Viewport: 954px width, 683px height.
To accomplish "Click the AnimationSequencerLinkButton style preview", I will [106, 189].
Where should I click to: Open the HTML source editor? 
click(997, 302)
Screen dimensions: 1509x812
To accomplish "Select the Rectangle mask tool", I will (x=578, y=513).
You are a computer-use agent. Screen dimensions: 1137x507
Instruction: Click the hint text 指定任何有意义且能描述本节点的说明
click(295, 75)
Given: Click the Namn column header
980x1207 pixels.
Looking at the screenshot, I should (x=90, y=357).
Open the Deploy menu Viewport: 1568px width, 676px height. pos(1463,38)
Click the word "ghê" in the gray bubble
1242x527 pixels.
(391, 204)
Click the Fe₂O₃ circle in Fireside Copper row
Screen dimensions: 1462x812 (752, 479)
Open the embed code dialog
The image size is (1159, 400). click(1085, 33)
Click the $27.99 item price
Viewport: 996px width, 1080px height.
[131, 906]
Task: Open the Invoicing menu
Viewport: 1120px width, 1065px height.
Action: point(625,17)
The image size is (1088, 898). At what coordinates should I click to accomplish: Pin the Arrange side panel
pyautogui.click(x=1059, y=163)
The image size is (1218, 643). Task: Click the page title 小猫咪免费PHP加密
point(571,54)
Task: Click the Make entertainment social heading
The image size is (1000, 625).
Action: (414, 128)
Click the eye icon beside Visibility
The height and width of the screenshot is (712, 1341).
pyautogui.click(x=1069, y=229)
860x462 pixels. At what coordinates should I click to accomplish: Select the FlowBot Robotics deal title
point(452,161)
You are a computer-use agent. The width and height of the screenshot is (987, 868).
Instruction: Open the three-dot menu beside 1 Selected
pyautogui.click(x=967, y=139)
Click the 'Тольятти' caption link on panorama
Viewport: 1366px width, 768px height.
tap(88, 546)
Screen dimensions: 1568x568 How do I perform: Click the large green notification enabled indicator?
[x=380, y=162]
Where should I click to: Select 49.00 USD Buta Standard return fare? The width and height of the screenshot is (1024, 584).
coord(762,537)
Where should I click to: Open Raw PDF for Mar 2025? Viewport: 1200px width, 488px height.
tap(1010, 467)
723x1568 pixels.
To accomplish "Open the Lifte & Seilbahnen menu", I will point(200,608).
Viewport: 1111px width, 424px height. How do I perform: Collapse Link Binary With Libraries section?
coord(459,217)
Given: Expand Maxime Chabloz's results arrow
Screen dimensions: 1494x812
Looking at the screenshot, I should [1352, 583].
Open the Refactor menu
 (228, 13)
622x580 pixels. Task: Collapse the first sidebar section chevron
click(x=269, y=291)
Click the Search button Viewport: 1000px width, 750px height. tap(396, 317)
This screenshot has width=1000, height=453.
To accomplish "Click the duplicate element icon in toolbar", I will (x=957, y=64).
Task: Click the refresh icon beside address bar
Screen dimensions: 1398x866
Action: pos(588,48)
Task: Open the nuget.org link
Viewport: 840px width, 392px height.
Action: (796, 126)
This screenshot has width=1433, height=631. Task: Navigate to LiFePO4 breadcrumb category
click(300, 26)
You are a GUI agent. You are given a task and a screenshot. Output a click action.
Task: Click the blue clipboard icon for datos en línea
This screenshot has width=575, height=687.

▶ **Your objective**:
Each line above is to be reproduced exactly.

▶ **Solution to the problem**:
Viewport: 954px width, 683px height.
To accomplish "Click the AnimationSequencerLinkButton style preview", I will [106, 189].
Where should I click to: Open the HTML source editor? 
click(997, 302)
Screen dimensions: 1509x812
To accomplish "Select the Rectangle mask tool", I will (x=578, y=513).
You are a computer-use agent. Screen dimensions: 1137x507
Instruction: Click the hint text 指定任何有意义且能描述本节点的说明
click(295, 75)
Given: Click the Namn column header
980x1207 pixels.
Looking at the screenshot, I should (x=90, y=357).
Open the Deploy menu Viewport: 1568px width, 676px height. pos(1463,38)
Click the word "ghê" in the gray bubble
1242x527 pixels.
(391, 204)
Click the Fe₂O₃ circle in Fireside Copper row
Screen dimensions: 1462x812 (752, 479)
Open the embed code dialog
The image size is (1159, 400). click(1085, 33)
Click the $27.99 item price
Viewport: 996px width, 1080px height.
[131, 906]
Task: Open the Invoicing menu
Viewport: 1120px width, 1065px height.
Action: point(625,17)
The image size is (1088, 898). At what coordinates should I click to accomplish: Pin the Arrange side panel
pyautogui.click(x=1059, y=163)
The image size is (1218, 643). Task: Click the page title 小猫咪免费PHP加密
point(571,54)
Task: Click the Make entertainment social heading
The image size is (1000, 625).
Action: (414, 128)
Click the eye icon beside Visibility
The height and width of the screenshot is (712, 1341).
pyautogui.click(x=1069, y=229)
860x462 pixels. At what coordinates should I click to accomplish: Select the FlowBot Robotics deal title
point(452,161)
You are a computer-use agent. The width and height of the screenshot is (987, 868).
Instruction: Open the three-dot menu beside 1 Selected
pyautogui.click(x=967, y=139)
Click the 'Тольятти' caption link on panorama
Viewport: 1366px width, 768px height.
tap(88, 546)
Screen dimensions: 1568x568 How do I perform: Click the large green notification enabled indicator?
[x=380, y=162]
Where should I click to: Select 49.00 USD Buta Standard return fare? The width and height of the screenshot is (1024, 584).
coord(762,537)
Where should I click to: Open Raw PDF for Mar 2025? Viewport: 1200px width, 488px height.
tap(1010, 467)
723x1568 pixels.
To accomplish "Open the Lifte & Seilbahnen menu", I will point(200,608).
Viewport: 1111px width, 424px height. How do I perform: Collapse Link Binary With Libraries section?
coord(459,217)
Given: Expand Maxime Chabloz's results arrow
Screen dimensions: 1494x812
Looking at the screenshot, I should [1352, 583].
Open the Refactor menu
 (228, 13)
622x580 pixels. Task: Collapse the first sidebar section chevron
click(x=269, y=291)
Click the Search button Viewport: 1000px width, 750px height. tap(396, 317)
This screenshot has width=1000, height=453.
To accomplish "Click the duplicate element icon in toolbar", I will (x=957, y=64).
Task: Click the refresh icon beside address bar
Screen dimensions: 1398x866
Action: pos(588,48)
Task: Open the nuget.org link
Viewport: 840px width, 392px height.
Action: (796, 126)
This screenshot has width=1433, height=631. Task: Navigate to LiFePO4 breadcrumb category
click(300, 26)
You are a GUI agent. You are given a task and a screenshot. Output a click action.
Task: Click the blue clipboard icon for datos en línea
This screenshot has width=575, height=687.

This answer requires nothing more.